I used to work with children in mental health clinics in Brooklyn and the Bronx, from 1997 to 2003. I also worked with children as 50 percent of my private practice from 2001 to 2005. I no longer work with children, however. I decided that since most of the problems I was seeing in the children were caused or exacerbated by their parents, it didn't make sense to treat the children. Psychotherapy was not what they needed.

Of course, some children do have real disorders, but those disorders, such as Attention Deficit Hyperactivity Disorder, Childhood Onset Bipolar Disorder and Childhood Onset Schizophrenia, are neurologically based illnesses that often require medication and frequently don't respond to psychotherapy. Children do develop anxiety and depression, but in most cases, anxiety and depression in children is just a response to a negative environment. Some of the most commonly diagnosed childhood "disorders" such as "Oppositional Defiant Disorder" are just terms used to describe what children do when they are angry about they way adults around them are behaving.

Here's a case that illustrates the pitfalls of diagnosing and treating children: In 2002, when I was working at clinic in the Bronx, I was assigned to work with a 12-year-old boy, whom I'll call as "Jose." He presented with many symptoms of depression and ADHD, including anger, agitation, restlessness and verbalized unhappiness. He was unable to sit still and seemed distracted. He had a history of being abused by his mother, and had been removed from her care and placed with another relative. We agreed I would see him weekly and also that he would be further evaluated by the clinic psychiatrist.

Jose's relative didn't bring him regularly for his scheduled sessions, and after he didn't attend his appointment with the psychiatrist, I called in a report to ACS (the Administration for Children's Services, New York City's child welfare agency). The ACS worker arrived at Jose's home to discover that he wasn't there and his caretaker had no idea where he was. After Jose was found, he was placed with a different relative.

The following week Jose was brought to his therapy appointment by his new guardian. All of his symptoms had miraculously disappeared. He was no longer restless, distracted, or agitated, nor did he appear to be sad. The clinic's receptionist asked me "is Jose taking some new medication?" All of Jose's symptoms had been a reaction to his environment. Because his new caretaker was empathic and genuinely interested in him and his welfare, he adapted to this new environment by acting like the normal boy that he was. I continued to work with him, because of his history of abuse, and he seemed well on his way to a complete recovery when unbelievably, his former caretaker went to court to try to regain custody of him. She'd felt insulted that someone had decided she was not a fit parent. Jose was dragged into a legal situation that re-traumatized him. The situation was eventually resolved, but only after Jose was subjected to further damage.

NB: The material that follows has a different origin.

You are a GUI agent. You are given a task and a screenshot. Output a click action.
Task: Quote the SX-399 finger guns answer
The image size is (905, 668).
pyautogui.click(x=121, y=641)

One could argue that if it hadn't been for my intervention, Jose would have continued to have been neglected and his mental health would have been in serious jeopardy. I would agree, but it doesn't change the fact that most of what I did for him was work that I wasn't paid to do. I worked as a "fee-for-service" therapist at the clinic and was paid only for therapy sessions. This model is extremely common in New York. All the work I did advocating for Jose--calling ACS, attending his court case and making follow-up phone calls--was unpaid.

Our mental health system simply isn't designed for children. In later posts, I'll describe more pitfalls of the system. For my personal well-being, I had to remove myself from working with children. Most children's problems need to be addressed by professional child welfare workers and advocates, not by psychotherapists. But because the system continues to describe children's natural reactions to negative environments as disorders, therapists and other mental health workers are often the persons who end up advocating for children's basic needs.